# taz.de -- Dokus über Österreichs Ex-Kanzler: Sebastian Kurz im Kino – zweimal
       
       > Gleich zwei Filme über Österreichs Ex-Kanzler kommen ins Kino. Die
       > Landesmedien sind fasziniert, obwohl beide nur Bekanntes zusammenfassen.
       
 (IMG) Bild: Kanzler der Skandale: Sebastian Kurz am Wahlabend 2019
       
       WIEN taz | Er ist wieder da: Nicht einmal zwei Jahre nach seinem „Tritt zur
       Seite“, seinem [1][Totalrückzug aus Politik und Öffentlichkeit] infolge
       mehrerer Skandale, ist Österreichs Ex-Bundeskanzler Sebastian Kurz wieder
       zurück.
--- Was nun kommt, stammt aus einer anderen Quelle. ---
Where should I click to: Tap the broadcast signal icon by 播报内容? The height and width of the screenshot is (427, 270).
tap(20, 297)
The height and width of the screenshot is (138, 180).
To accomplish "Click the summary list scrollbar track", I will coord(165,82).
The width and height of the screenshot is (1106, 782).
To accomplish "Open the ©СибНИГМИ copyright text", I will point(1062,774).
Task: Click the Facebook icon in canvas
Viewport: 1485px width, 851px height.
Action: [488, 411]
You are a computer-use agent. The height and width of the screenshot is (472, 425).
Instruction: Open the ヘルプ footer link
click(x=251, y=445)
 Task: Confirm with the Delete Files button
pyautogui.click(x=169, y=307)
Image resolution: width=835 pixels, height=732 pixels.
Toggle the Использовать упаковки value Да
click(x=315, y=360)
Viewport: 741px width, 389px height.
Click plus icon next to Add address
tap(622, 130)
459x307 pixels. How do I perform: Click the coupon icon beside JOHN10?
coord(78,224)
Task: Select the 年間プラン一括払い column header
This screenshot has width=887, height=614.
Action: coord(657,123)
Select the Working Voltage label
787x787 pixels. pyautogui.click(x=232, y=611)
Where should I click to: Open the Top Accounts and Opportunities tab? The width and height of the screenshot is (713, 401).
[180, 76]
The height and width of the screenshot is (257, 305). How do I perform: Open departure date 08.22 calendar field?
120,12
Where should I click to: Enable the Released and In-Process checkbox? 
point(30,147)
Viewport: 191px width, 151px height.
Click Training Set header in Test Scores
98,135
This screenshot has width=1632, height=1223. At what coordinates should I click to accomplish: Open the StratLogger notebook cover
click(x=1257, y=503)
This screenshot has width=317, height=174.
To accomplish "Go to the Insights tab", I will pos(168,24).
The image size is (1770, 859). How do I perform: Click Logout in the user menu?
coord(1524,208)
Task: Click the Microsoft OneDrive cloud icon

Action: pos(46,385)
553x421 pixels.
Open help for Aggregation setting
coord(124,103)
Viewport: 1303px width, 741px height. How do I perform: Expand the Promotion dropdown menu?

Auf der öffentlichen Bühne – in Form von Comebackgerüchten, die er
       vehement abstreitet –, demnächst im Gerichtssaal und schon jetzt im Kino.
       
       Gleich zwei Dokumentarfilme rund um Person und System Kurz laufen binnen
       weniger Tage an. Sie bekommen enorme Aufmerksamkeit in den österreichischen
       Medien, die immer noch merkwürdig fasziniert vom 37-jährigen Altkanzler
       sind. Und das, obwohl beide Filme nur sattsam Bekanntes einmal mehr
       zusammenfassen. Investigatives oder Neues bieten beide Titel nicht.
       
       „Projekt Ballhausplatz“ heißt der Film des renommierten österreichischen
       Dokumentarfilmers Kurt Langbein, in Anspielung auf Kurz' gleichnamiges
       Geheimpapier zur Machtübernahme in ÖVP und Republik. Er ist eine kritische
       Abhandlung, in der ausschließlich Kurz-Kritiker zu Wort kommen. Ausführlich
       behandelt werden Machtgier, fremdenfeindlicher Populismus, die
       hochproblematische „Message Control“ und die durch Chatnachrichten
       bekanntgewordene Freunderl-Wirtschaft im engsten Kreis um Kurz. Der Film
       ist an keiner Stelle investigativ und will dies auch gar nicht sein.
       
       Fast spannender ist „Kurz – der Film“, der bis kurz vorm Kinostart
       geheimgehalten wurde. Bekannt wurde der Film, als Anfang September [2][ein
       riesiges Werbeposter] auf einem Wiener Hochhaus auftauchte. Es zeigte
       Sebastian Kurz mit Pokerface in einem angedeuteten Hinterzimmer, darüber in
       großen Lettern „KURZ“. Der gleichnamige Film erschien zwei Wochen vor dem
       Konkurrenzstreifen. Viele vermuten die Absicht, diesen damit „abzustechen“,
       und sei es auch nur aus Gründen der Aufmerksamkeitsökonomie.
       
       ## Zur Premiere von „Kurz“ erscheint Kurz selbst
       
       Die Marketingstrategie ging jedenfalls auf, über Twitter machte der Film
       schnell die Runde. Deutlich reißerischer in der Aufmachung – dramatische
       Musik, schnelle Schnitte – handelt es sich bei „Kurz“ nicht um den reinen
       Jubelstreifen, als der er vorab abqualifiziert wurde. Zwar dominieren
       frühere Werbevideos, Archivaufnahmen und wohlwollende Rückschau des
       innersten Kreises wie auch von Kurz selbst. Auch Kurz' Angriffe auf die
       Justiz und seine Medienpolitik mit Zuckerbrot und Peitsche werden bloß
       gestreift. Es kommen aber auch vehemente Kritiker deutlich zu Wort,
       wenngleich wesentlich spärlicher dosiert.
       
       Regisseur Sascha Köllnreiter verweist auf dramaturgische Gründe, die für
       das Ungleichgewicht zwischen affirmativen und kritischen Stimmen
       verantwortlich seien. Jegliche Nähe zur Kurz oder zur ÖVP stellt er
       glaubhaft in Abrede, ebenso eine Finanzierung durch Kurz, die ÖVP oder
       deren Umfeld. Für die zeichne allein die deutsche „Opus-R“ verantwortlich,
       die zuletzt Filme über die Bands Scooter und die Toten Hosen finanziert
       hat. Die Kosten für „Kurz“ hätten bei „unter 500.000 Euro“ gelegen – und
       damit knapp niedriger als beim von Stadt, Land und [3][ORF geförderten]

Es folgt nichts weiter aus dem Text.